12 July 2021

Solzhenitsyn's Warning to the West, Part IV

 


Day four of selected passages from Solzhenitsyn’s Warning to the West, from his speech to the AFL-CIO in D.C. on 30 June 1975.  In ’75, for those too young to remember, the U.S. Government was trying to avoid Nuclear War with the USSR by pandering and détente.  Ford was not a strong voice for freedom.  Here’s what Alexandr thought of that diplomatic approach.  Again, note how this lines up with current events and how we’re dealing with China currently:

You have to understand the nature of Communism, all of Lenin’s teachings, are that anyone who doesn’t take what’s lying in front of him is considered a fool.  If you can take it, do so.  If you can attack, strike.  But if there’s a wall, then retreat. [No shit, that’s a direct fucking quote.]  The Communist leaders respect only firmness and have contempt for persons who continually give in to them.  Your people are now saying—and this is the last quotation Iam going to give you from the statements of your leaders—'Power, without any attempt at conciliation, will lead to a world conflict.’  But I would say that power with continual acquiescence is not power at all.

 From our experience I can tell you that only firmness makes it possible to withstand the assaults of Communist totalitarianism.  History offers many examples, and let me give you some of them.  Look at little Finland in 1939, which by its own forces withstood the attack.  You, in 1948, defended Berlin by your own firmness of spirit, and there was no world conflict.  In Korea in 1950 you stood up to the Communists, only by your firmness, and there was no world conflict.  In 1962 you forced the missiles to be removed from Cuba.  Again it was only firmness, and there was no world conflict.  The late Konrad Adenauer conducted firm negotiations with Khrushchev and initiated a genuine détente with Khrushchev, who started to make concessions…

 …We, the dissidents of the USSR, have no tanks, no weapons, no organization.  We have nothing.  Our hands are empty.  We have only our hearts and what we have lived through in the half century under this system.  And whenever we have found the firmness within ourselves to stand up for our rights, we have done so.  It is only by firmness of spirit that we have withstood.  And if I am standing here before you, it is not because of the kindness or good will of Communism, not thanks to détente, but due to my own firmness and your firm support.  They knew that I would not yield an inch, not a hair’s breadth.  And when they could do nothing they themselves fell back.

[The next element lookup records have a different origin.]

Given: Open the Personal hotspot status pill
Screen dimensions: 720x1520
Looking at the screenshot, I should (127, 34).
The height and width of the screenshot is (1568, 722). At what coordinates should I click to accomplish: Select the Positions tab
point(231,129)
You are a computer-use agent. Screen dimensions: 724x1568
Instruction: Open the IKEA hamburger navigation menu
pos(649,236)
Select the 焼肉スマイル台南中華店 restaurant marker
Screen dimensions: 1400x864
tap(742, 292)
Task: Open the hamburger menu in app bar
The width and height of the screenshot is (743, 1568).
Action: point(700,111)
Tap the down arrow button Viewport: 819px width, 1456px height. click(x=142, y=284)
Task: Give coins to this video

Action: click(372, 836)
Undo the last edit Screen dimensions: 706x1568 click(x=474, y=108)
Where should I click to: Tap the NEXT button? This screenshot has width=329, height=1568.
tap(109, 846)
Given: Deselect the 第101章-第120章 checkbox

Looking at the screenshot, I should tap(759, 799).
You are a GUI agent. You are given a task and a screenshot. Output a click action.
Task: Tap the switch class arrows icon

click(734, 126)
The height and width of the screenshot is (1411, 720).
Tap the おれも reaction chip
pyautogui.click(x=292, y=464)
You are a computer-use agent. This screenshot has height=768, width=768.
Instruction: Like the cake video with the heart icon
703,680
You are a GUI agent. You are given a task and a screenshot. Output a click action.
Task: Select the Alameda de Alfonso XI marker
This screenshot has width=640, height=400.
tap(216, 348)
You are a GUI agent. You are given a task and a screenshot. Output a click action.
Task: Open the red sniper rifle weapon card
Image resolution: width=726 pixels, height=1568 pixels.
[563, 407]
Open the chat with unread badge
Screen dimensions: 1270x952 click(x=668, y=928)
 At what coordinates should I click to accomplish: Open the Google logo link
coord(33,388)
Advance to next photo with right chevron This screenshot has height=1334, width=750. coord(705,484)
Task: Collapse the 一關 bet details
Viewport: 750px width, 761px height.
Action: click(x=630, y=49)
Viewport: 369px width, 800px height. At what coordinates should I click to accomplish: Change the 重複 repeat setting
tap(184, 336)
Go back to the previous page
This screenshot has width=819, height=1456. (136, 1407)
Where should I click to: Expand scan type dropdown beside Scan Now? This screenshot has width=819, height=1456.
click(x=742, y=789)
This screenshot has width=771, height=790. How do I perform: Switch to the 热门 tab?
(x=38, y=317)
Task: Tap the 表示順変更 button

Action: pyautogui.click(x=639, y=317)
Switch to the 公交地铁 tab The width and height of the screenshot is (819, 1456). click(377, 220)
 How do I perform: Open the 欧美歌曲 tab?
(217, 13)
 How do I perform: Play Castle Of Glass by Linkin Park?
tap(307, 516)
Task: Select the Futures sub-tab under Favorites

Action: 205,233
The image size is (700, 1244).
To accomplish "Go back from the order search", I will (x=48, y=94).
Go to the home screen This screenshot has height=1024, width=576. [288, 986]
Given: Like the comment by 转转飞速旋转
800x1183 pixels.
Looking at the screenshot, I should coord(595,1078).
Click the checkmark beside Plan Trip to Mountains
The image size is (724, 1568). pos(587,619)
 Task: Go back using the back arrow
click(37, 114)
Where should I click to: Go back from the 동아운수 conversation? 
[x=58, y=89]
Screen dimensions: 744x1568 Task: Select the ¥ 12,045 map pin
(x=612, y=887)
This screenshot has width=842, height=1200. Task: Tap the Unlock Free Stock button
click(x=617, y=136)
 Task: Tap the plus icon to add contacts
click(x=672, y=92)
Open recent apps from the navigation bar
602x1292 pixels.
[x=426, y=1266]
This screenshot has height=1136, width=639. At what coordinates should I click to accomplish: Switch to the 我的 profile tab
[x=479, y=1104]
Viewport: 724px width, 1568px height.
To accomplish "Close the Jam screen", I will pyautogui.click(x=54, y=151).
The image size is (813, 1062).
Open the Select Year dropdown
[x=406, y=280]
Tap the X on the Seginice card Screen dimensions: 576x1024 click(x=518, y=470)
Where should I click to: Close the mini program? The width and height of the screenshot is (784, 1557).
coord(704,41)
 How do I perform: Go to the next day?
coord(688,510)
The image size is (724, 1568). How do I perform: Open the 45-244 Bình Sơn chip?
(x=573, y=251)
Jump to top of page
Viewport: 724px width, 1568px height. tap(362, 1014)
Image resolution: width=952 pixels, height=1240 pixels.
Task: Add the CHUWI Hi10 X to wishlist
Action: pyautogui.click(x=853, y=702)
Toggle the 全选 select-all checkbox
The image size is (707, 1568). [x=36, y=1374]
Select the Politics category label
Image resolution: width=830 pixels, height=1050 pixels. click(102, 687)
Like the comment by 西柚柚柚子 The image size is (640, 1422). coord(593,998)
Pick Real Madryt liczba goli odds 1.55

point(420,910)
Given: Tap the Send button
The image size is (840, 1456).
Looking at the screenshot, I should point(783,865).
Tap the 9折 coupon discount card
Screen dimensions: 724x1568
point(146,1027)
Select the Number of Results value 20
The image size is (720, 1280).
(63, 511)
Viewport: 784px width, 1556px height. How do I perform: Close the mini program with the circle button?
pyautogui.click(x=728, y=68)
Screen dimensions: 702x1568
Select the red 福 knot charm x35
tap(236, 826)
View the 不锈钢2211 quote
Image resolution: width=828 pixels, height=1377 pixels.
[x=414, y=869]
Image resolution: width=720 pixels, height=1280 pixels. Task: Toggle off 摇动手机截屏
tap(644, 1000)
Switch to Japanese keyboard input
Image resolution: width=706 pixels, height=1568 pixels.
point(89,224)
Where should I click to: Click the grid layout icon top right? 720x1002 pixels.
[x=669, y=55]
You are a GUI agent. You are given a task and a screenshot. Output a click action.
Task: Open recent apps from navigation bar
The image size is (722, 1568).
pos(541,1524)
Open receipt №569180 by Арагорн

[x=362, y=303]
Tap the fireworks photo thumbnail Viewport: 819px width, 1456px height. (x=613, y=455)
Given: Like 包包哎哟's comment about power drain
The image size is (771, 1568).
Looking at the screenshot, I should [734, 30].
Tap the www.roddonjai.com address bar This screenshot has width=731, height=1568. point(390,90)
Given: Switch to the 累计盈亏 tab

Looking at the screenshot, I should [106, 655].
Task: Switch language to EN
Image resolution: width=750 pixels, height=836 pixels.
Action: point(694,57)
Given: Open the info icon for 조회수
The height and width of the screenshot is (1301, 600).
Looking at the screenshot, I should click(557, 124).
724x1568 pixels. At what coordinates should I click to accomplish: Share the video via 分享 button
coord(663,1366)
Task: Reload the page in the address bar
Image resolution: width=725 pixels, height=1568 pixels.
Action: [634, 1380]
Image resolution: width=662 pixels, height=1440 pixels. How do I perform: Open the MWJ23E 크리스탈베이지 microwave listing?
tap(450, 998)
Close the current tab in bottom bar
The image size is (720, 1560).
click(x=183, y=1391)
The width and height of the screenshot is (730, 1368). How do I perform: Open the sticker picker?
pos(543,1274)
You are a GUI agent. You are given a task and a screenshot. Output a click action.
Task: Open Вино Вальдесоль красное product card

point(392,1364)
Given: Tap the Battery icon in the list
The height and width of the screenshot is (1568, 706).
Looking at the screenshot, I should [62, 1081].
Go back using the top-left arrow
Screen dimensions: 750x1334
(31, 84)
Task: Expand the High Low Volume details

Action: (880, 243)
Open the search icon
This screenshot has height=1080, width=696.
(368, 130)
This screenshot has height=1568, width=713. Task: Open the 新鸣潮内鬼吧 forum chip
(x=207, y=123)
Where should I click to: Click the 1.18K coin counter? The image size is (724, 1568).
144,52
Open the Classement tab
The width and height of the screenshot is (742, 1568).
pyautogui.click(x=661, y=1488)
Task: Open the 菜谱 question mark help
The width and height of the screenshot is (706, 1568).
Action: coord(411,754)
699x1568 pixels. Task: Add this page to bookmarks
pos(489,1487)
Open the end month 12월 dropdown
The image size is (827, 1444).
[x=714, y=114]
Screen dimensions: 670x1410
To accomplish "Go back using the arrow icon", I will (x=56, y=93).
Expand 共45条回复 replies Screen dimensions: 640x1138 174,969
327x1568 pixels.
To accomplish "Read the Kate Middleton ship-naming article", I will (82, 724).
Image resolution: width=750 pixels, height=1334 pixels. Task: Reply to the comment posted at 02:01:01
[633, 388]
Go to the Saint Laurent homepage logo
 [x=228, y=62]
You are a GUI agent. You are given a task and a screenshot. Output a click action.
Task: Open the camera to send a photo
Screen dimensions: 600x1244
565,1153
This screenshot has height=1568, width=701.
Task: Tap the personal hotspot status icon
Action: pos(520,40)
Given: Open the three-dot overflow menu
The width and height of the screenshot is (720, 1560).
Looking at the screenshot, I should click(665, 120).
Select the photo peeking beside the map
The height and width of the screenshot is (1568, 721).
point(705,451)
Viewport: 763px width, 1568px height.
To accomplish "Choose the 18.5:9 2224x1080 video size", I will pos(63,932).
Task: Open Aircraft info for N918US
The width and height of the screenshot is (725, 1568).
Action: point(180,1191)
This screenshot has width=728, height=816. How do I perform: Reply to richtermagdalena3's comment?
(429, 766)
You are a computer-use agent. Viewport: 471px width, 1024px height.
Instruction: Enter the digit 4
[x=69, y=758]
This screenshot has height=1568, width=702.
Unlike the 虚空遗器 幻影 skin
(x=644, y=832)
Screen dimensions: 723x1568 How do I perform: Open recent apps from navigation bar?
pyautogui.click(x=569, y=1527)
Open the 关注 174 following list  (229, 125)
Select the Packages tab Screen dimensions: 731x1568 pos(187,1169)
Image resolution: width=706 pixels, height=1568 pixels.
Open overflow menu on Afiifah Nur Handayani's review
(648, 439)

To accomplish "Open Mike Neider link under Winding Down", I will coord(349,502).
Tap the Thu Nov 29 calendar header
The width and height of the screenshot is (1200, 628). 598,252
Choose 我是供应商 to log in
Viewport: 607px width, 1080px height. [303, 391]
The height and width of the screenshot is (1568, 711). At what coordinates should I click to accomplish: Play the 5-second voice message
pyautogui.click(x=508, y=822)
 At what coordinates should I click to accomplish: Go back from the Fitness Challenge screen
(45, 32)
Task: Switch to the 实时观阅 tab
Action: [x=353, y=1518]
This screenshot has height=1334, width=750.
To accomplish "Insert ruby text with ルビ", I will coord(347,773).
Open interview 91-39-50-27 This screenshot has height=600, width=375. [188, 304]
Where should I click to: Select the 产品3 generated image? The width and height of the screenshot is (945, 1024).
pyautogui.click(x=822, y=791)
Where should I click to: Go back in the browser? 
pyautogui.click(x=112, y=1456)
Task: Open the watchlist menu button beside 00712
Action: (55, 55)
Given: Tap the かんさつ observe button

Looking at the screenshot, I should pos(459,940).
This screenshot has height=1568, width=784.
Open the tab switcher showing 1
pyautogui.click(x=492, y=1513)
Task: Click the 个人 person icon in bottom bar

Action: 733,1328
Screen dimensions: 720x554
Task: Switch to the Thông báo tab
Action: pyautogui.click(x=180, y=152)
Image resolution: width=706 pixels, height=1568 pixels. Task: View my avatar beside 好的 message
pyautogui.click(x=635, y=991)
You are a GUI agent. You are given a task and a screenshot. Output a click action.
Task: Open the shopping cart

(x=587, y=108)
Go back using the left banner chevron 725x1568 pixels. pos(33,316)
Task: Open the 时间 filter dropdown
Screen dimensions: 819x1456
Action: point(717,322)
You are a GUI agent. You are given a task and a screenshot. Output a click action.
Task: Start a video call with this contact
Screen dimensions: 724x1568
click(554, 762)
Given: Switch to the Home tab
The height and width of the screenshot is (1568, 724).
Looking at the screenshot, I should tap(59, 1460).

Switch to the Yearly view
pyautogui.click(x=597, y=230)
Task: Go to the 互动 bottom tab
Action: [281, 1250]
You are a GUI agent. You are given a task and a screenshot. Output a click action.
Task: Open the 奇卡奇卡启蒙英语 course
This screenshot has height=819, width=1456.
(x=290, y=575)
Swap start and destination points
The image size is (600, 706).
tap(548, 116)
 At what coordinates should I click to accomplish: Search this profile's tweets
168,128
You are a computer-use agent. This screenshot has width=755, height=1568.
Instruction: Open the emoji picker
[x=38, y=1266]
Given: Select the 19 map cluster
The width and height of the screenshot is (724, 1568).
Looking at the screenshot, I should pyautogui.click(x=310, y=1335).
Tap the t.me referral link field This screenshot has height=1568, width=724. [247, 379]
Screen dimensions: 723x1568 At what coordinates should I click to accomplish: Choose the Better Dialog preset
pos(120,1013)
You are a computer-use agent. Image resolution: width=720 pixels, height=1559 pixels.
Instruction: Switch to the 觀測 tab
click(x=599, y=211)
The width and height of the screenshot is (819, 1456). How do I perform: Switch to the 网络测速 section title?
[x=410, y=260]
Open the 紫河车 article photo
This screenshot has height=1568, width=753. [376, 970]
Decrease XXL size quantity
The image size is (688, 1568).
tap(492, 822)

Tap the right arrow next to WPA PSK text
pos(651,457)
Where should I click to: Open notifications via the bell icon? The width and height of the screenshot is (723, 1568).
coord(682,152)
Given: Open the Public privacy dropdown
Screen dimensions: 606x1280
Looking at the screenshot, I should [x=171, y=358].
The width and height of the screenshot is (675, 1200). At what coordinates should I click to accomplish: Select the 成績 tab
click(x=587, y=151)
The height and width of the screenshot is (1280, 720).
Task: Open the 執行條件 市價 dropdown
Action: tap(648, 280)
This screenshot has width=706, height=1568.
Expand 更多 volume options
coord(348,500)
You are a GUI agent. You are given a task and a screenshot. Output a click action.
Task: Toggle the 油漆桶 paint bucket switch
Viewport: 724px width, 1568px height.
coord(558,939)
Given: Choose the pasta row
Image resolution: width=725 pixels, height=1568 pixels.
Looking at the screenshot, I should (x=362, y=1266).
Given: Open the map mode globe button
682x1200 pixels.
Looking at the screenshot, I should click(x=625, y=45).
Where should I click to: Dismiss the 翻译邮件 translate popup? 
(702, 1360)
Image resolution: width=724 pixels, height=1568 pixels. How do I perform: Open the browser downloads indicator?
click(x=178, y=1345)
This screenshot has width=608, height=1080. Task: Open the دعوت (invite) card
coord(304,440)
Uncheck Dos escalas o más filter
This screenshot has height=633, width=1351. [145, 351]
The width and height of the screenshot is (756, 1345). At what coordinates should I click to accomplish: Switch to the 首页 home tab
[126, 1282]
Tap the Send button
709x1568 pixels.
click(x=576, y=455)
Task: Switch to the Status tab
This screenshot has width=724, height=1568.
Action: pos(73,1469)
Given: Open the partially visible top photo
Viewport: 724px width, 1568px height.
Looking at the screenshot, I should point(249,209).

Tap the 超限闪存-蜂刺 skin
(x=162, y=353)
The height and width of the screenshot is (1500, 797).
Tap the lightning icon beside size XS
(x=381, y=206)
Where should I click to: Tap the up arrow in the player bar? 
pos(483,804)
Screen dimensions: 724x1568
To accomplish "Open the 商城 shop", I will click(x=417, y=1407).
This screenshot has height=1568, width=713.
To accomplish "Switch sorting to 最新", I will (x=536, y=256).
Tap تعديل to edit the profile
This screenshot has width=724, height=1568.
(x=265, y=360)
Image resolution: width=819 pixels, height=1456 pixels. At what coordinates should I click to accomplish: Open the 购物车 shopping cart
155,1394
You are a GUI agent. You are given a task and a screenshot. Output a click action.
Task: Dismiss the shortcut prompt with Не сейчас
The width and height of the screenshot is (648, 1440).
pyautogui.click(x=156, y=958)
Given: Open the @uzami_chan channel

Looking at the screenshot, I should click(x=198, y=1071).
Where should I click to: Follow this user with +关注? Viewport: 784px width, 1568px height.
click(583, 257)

 …Finally to evaluate everything that I have said to you, we need not remain on the level of practical calculations.  Why did such and such a country act in such and such a way?  What were they counting on?  Instead we should rise above this to the moral level and say: ‘In 1933 and 1941 your leaders and the whole Western world made an unprincipled deal with totalitarianism.’  We will have to pay for this; someday it will come back to haunt us.  For thirty years we have been paying for it.  And we’re going to pay for it in an even worse way in the future. 

Look around.  Check’s come due.  Pay attention.